Still, this day, and the way I see everything fail for her, I realise I don't want to get that old. Not that way. Even when she has been 'lucky' and made it this far without big problems.

It's so undignified and humiliating to see the ones we love literally crumble away, fade away into the shades...
(And the Danish health care system certainly doesn't help: In this country 'available all day' means between 9 and 11 am, and between 13 and 14 pm. If you call 1 minute too late: too bad... take an aspirin and call us again when you are dead...)

Naaahhh, you know what? Give me the quay at the Guadalquivir in Sevilla, with a view on Tirana, at that terrace where Alvaro, Jose Antonio, Magdita and I sat so brilliantly enjoying the warm winter sun on the 31st of December 2004.

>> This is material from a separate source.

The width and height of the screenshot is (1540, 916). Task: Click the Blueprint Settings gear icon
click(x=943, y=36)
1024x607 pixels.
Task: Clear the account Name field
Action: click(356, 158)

Put me there, when I am 60 or so, give me a good glass of Cacique and Lemon, made the good way, and let me be... Let me think of all the great people I have met over the years and my loved ones. Don't make it fussy.
Let me just die of whatever, quick and easy.

Don't say: naaah, too young, still so many years. No way, I have seen the end of the line. And it's ugly.
So little respect, dignity and self-esteem left must be a terrible feeling to have: not to be able to feel and do what you are used to.

Of course, I hope my granny will live to be 150, but to get old like this I cannot recommend.

I really don't want to be a cynic and a pessimist. I love life, and there are so many great things in store still, but please let us have that shred of decency when we get old.

So... there it is. My testament? Hahahah, no... just some gloomy thoughts after seeing someone get very old.
I hope you understand: everyone deserves to get old, but if we see them slip away and even one of the richest countries in the world isn't able to provide proper care to those we love (while claiming it is alll soooo woooonderful), I don't want to get that old.

Live is short, play hard then? Let's have a great summer!!!

And now, my dear friends, I need life, in every sense of the word... which is why I am considering visiting Dani & Sarah in summer when their baby boy will be born. It would be nice to be in a hospital when a new life is starting actually!!